【灯をともす:四旬節の旅路】荒野の誘惑 ―― 「必要」と「空腹」の間で
2026年2月21日、四旬節の第一土曜日を迎えました。
週100キロを走り抜くランナーが、その強靭な肉体を維持するために良質な栄養を求めるように、私たちの魂もまた、この節制の季節に「真の糧」を求めています。今日の黙想は、主が公生涯(公の活動)を始める直前、40日間の断食の果てに向き合われた「誘惑」の物語です。
石をパンに変えよ
「人はパンだけで生きるものではない。神の口から出る一つ一つの言葉で生きる。」(マタイによる福音書 4:4)
空腹が極限に達したイエス様に対し、悪魔はささやきました。「神の子なら、この石をパンに変えてみたらどうだ」。 これは単なる食欲への誘惑ではありません。「自分の能力を、自分の欠乏を満たすためだけに、神のルールを無視して使え」という、自己中心性への誘惑でした。
主はこれに対し、申命記の言葉を引用して退けられました。肉体の空腹(必要)よりも、神様との繋がり(真理)こそが命の根源であることを示されたのです。
消費という名の「乾き」
現代を生きる私たちは、常に「もっと、もっと」という声に囲まれています。 お腹が空けばすぐに食べ、不安になれば物を買い、承認が欲しければSNSに答えを求める。私たちの「石をパンに変える技術」は高度に発達しましたが、それによって心は本当に満たされたでしょうか。
「これさえ手に入れば幸せになれる」という思い込みは、実は私たちの魂を、終わりなき消費の荒野へと追いやっています。肉体の空腹を満たすことに必死になるあまり、心の深層にある「魂の飢え」に気づかない振りをしているのが、現代人の写し鏡かもしれません。
命を支える「見えない糧」
キリスト者にとっての教訓は明確です。私たちの「有能さ」や「資源」は、自分の欠乏を埋めるためだけにあるのではありません。 イエス様がパンの誘惑を退けられたのは、後にご自身が「命のパン」として、私たちのために裂かれるためでした。
本当の意味で「生きる」とは、身体的な生存(Survive)を超えて、神様の愛というリズムの中で生かされる(Alive)ことです。パンは胃を満たしますが、神の言葉は「生きる意味」を満たします。
現代人へのメッセージ
週100キロを走るランナーが、6時間睡眠と8時間睡眠の差を「細胞の修復」の差として実感するように、あなたの魂もまた、何を「食べて」いるかによって、その健やかさが決まります。

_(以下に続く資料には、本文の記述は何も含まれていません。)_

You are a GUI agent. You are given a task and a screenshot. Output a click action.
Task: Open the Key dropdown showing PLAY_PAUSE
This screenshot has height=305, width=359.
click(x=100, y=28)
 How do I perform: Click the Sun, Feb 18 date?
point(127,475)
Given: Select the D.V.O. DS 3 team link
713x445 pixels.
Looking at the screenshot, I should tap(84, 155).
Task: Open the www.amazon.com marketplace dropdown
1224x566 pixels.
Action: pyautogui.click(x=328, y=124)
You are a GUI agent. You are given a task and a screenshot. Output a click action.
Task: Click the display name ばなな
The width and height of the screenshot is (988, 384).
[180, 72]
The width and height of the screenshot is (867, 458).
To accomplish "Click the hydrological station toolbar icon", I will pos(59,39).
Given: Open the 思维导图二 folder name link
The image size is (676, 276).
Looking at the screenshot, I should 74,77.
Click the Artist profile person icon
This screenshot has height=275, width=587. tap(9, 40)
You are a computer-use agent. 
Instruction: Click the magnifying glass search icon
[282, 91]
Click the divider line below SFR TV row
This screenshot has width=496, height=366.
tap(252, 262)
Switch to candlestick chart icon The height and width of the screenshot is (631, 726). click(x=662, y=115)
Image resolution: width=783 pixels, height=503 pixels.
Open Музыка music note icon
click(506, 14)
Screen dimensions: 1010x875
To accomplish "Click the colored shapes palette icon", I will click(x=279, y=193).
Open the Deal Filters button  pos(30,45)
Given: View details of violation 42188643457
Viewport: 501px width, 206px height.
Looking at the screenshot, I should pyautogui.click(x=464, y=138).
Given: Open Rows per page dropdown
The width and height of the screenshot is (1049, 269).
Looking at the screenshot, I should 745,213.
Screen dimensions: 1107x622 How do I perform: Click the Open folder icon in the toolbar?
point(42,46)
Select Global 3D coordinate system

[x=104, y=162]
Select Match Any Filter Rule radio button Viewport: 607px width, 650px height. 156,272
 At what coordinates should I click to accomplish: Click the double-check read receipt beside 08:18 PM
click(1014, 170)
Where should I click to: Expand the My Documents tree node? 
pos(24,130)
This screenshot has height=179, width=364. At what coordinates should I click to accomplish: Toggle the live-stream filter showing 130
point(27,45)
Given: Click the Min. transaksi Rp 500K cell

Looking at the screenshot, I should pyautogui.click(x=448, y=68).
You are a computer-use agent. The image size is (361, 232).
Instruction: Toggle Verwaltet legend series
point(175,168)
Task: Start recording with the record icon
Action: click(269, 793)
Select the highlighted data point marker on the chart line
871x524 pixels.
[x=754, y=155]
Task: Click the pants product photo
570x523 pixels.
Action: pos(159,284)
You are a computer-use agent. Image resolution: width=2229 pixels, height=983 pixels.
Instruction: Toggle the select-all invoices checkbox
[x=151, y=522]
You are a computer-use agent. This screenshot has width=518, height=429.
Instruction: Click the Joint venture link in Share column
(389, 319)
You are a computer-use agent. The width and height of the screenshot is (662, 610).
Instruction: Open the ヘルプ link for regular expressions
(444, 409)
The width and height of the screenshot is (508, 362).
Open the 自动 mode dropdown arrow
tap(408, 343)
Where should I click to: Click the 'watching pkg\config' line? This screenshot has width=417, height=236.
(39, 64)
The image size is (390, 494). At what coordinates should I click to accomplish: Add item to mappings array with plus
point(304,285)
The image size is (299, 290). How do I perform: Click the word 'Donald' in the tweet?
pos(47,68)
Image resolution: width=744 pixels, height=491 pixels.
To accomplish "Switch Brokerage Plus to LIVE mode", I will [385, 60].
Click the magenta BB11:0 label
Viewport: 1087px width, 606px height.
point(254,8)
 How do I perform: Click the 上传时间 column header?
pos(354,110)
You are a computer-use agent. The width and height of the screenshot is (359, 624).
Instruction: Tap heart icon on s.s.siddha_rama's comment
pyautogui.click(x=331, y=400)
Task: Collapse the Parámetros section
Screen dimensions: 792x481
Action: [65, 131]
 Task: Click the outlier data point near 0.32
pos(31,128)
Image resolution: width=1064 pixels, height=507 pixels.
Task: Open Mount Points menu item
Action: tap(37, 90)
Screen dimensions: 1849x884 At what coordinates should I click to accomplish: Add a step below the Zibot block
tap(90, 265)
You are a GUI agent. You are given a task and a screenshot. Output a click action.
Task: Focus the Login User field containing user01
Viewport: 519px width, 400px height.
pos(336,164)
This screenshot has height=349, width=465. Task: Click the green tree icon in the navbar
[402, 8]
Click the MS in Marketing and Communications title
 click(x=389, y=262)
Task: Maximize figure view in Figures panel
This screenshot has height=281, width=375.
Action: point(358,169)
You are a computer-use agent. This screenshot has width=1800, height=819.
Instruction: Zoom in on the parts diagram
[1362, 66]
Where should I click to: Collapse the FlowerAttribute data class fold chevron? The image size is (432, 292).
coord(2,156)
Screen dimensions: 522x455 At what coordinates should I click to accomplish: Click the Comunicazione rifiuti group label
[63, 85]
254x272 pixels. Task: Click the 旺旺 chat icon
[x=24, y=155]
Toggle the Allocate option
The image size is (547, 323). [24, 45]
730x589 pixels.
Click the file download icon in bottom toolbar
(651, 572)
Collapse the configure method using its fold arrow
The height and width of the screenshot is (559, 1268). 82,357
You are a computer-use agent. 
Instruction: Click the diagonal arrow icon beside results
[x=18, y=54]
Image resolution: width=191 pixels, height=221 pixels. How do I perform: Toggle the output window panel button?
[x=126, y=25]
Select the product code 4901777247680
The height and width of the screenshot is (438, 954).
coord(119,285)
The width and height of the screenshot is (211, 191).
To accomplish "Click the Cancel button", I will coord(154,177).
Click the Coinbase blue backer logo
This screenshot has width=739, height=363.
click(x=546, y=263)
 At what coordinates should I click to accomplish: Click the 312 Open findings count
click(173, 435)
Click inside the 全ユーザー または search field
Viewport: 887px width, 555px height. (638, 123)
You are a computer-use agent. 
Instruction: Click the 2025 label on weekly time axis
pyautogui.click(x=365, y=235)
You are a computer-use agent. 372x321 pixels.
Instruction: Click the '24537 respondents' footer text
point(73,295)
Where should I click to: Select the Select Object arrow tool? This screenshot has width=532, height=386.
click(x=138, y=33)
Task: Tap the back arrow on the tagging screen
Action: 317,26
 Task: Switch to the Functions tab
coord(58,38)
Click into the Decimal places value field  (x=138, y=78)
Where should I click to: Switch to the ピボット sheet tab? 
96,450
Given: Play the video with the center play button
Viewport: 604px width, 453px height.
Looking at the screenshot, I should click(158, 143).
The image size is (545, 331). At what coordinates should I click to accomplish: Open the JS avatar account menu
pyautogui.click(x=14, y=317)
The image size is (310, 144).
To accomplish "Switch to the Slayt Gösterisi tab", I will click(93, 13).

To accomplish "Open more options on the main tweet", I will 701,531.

もし今、あなたがどれだけ手に入れても満たされない「乾き」を感じているなら、一度立ち止まって、自分に問いかけてみてください。 「私は今、石をパンに変えようと、自分一人の力で必死になっていないだろうか?」
この四旬節、あえて「便利さ」や「即物的な満足」を少しだけ遠ざけてみることで、あなたの内側に「聖なる空腹」を作ってみてください。その空っぽになった場所にこそ、神様の言葉という、あなたを永遠に支える真の栄養が流れ込んでくるのです。
この40日間の旅路において、あなたが「これだけは控えて、代わりに神様との対話に充てたい」と思う時間はありますか? 1日10分の静寂、あるいは食事の前の数秒の感謝。あなたが今、魂の栄養として求めている「言葉」があれば、ぜひ私に教えてください。
*今日も朝ラン21キロ完走。今週は110キロ完走でした。